A Review of Conjectured Laws of Total Mass of Bacry-Muzy GMC Measures on the Interval and Circle and Their Applications

TL;DR

This paper reviews conjectured laws related to the total mass of Bacry-Muzy Gaussian Multiplicative Chaos measures on the interval and circle, exploring their properties and applications in probability and mathematical physics.

Contribution

It provides a comprehensive review of the analytic, asymptotic, and probabilistic properties of Selberg and Morris integral distributions, including new proofs and applications.

Findings

Detailed analysis of Mellin transform representations

Proofs of infinite divisibility and factorizations into Barnes beta distributions

Applications to limit theorems, martingales, and noise extrema

Abstract

Selberg and Morris integral probability distributions are long conjectured to be distributions of the total mass of the Bacry-Muzy Gaussian Multiplicative Chaos measures with non-random logarithmic potentials on the unit interval and circle, respectively.

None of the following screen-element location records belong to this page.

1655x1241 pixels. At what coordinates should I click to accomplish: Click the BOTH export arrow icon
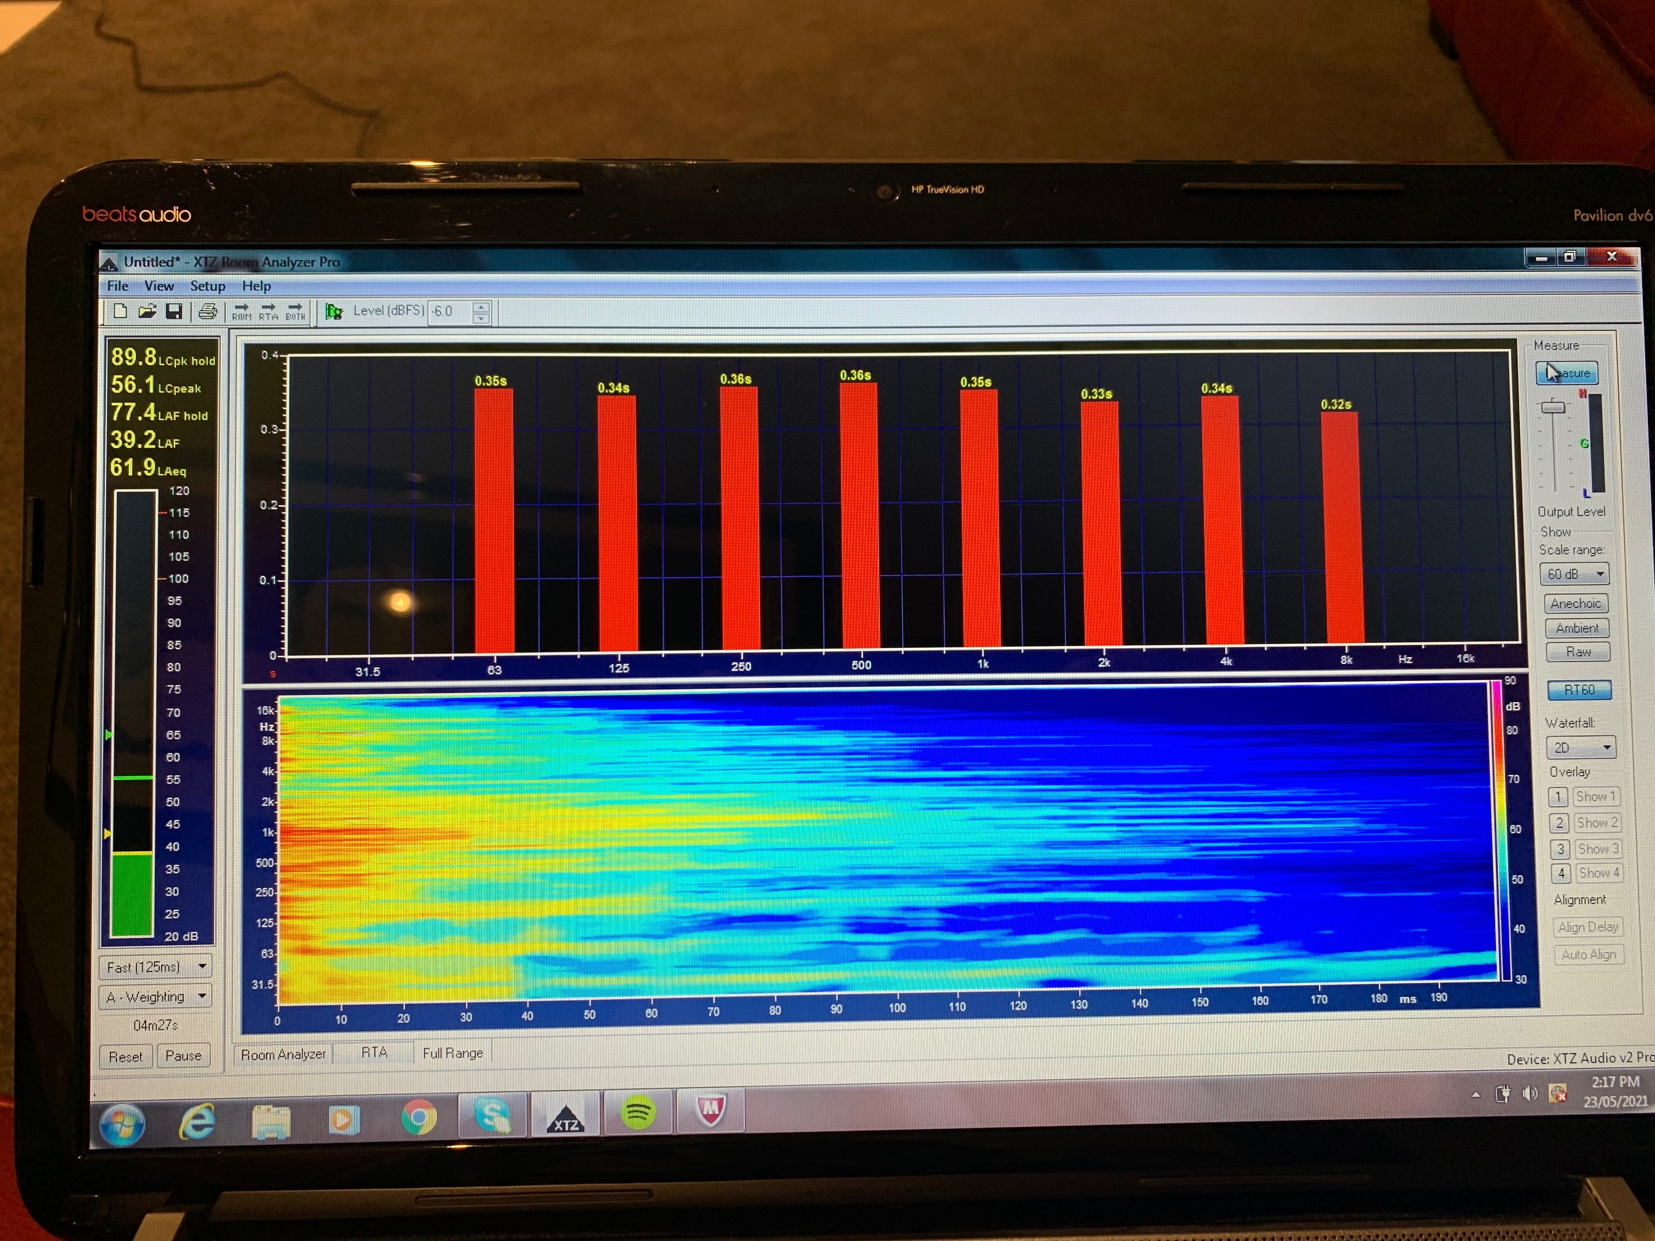296,311
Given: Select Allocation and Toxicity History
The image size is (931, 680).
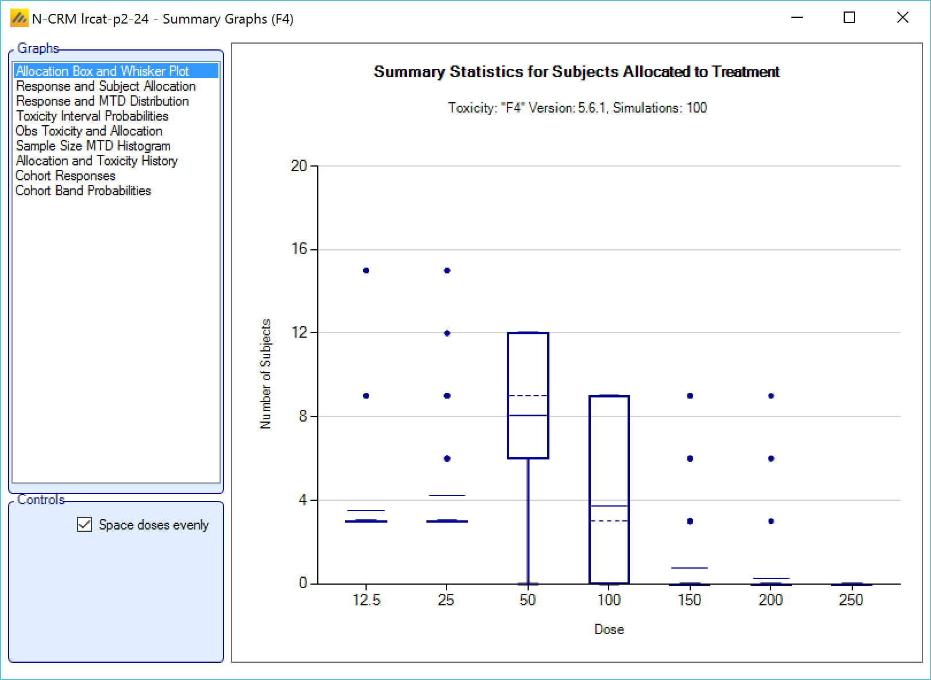Looking at the screenshot, I should point(97,161).
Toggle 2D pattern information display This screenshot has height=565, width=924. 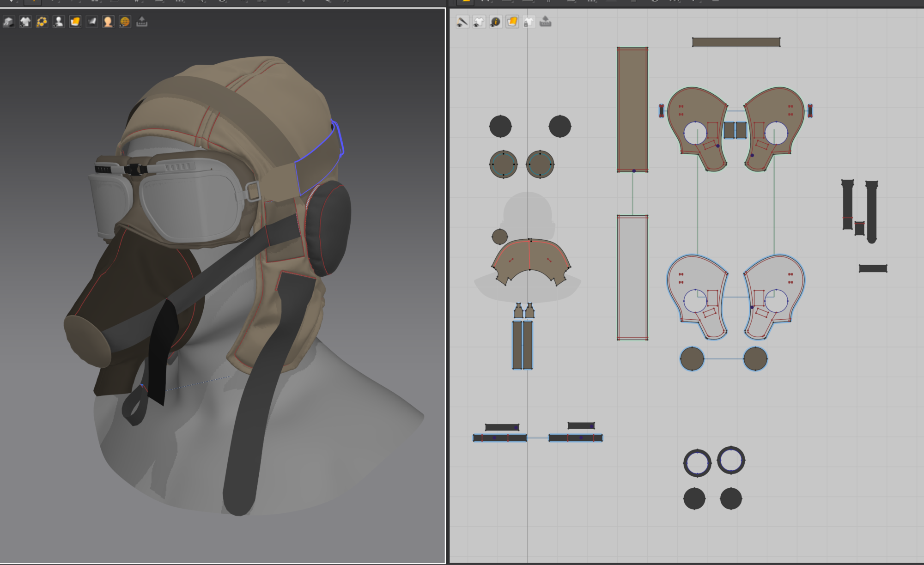[x=496, y=22]
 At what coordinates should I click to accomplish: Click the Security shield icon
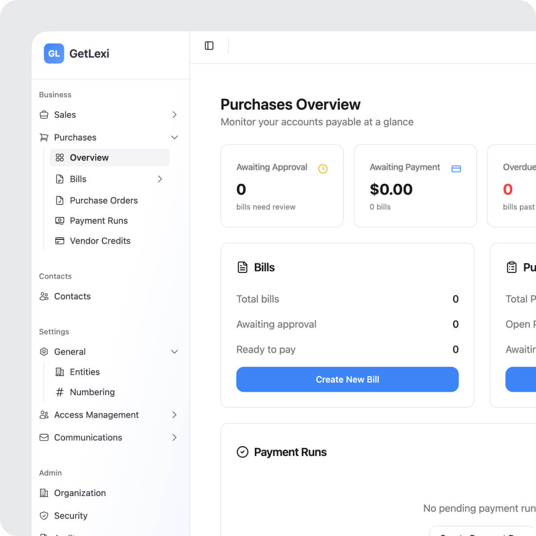coord(44,516)
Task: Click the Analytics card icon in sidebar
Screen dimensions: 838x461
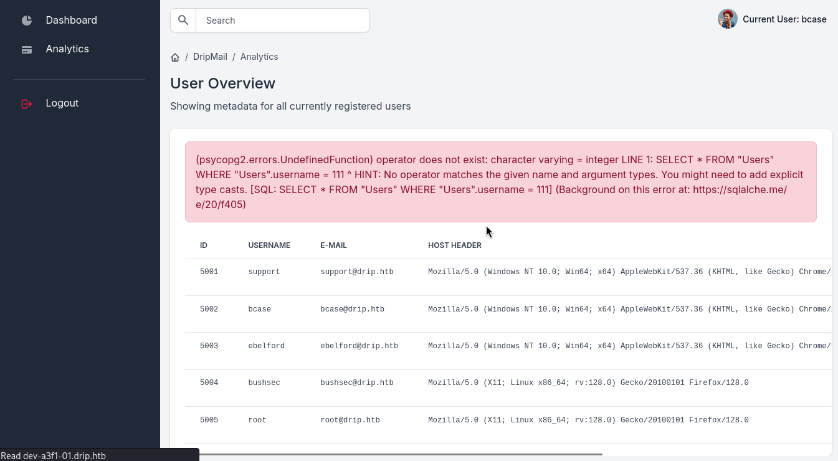Action: pos(27,50)
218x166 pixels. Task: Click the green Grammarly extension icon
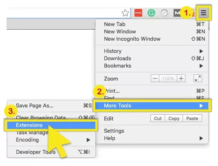[x=151, y=13]
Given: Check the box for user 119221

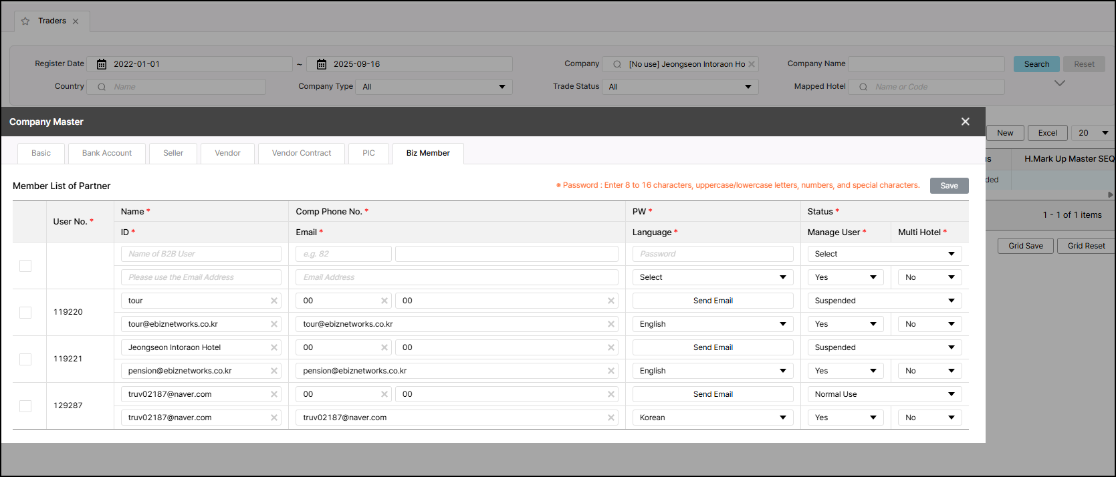Looking at the screenshot, I should click(25, 359).
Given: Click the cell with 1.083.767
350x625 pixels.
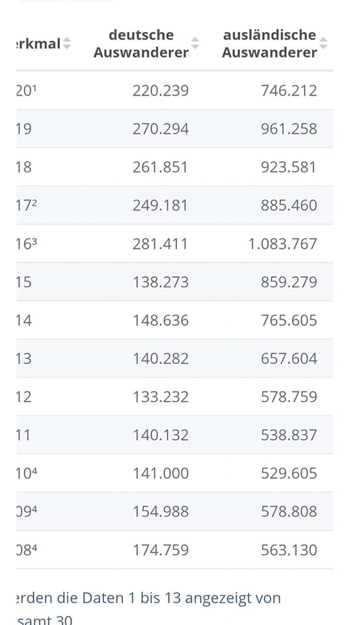Looking at the screenshot, I should [283, 243].
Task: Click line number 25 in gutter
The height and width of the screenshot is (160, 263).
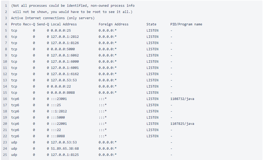Action: pyautogui.click(x=5, y=155)
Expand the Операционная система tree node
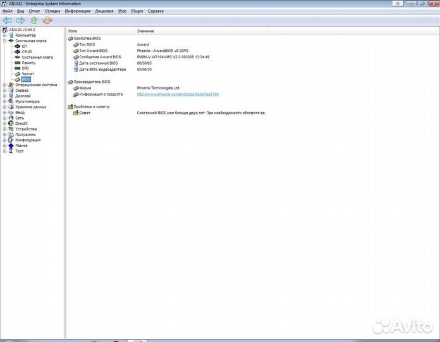This screenshot has width=440, height=342. (x=4, y=85)
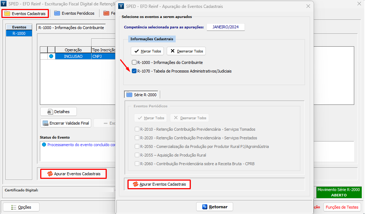Screen dimensions: 365x214
Task: Check R-1000 Informações do Contribuinte checkbox
Action: (134, 62)
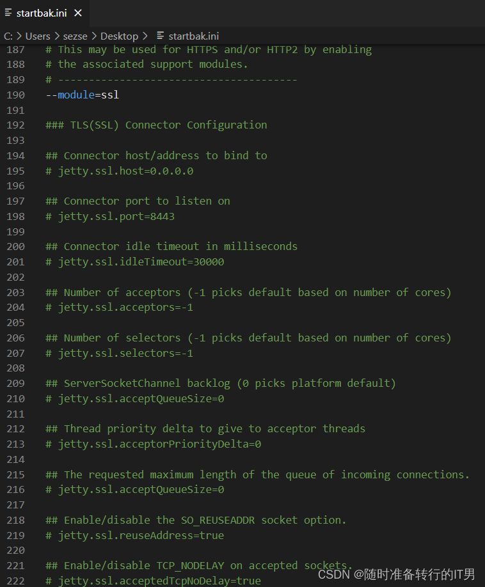Click line number 221 in the gutter
This screenshot has width=485, height=587.
click(x=15, y=565)
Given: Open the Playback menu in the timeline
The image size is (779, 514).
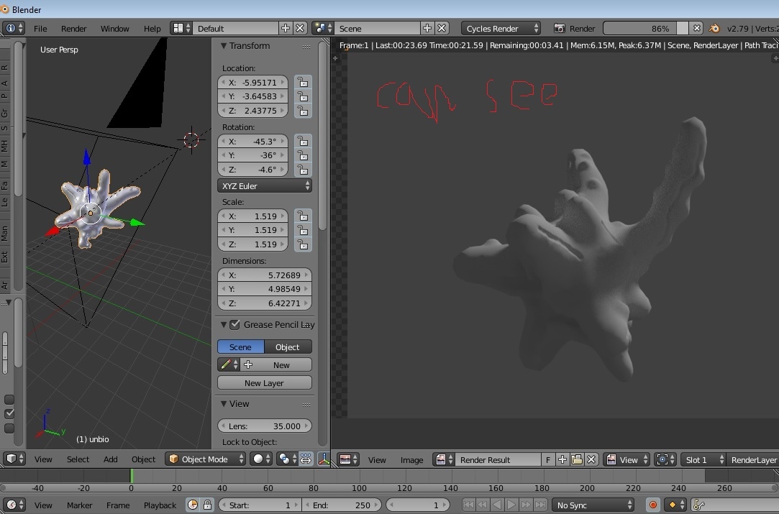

The construction and properties of these distributions are reviewed from three perspectives: analytic based on several representations of the Mellin transform, asymptotic based on low intermittency expansions, and probabilistic based on the theory of Barnes beta probability distributions. In particular, positive and negative integer moments, infinite factorizations and involution invariance of the Mellin transform, analytic and probabilistic proofs of infinite divisibility of the logarithm, factorizations into products of Barnes beta distributions, and Stieltjes moment problems of these distributions are presented in detail. Applications are given in the form of conjectured mod-Gaussian limit theorems, laws of derivative martingales, distribution of extrema of $1/f$ noises, and calculations of inverse participation ratios in the Fyodorov-Bouchaud model.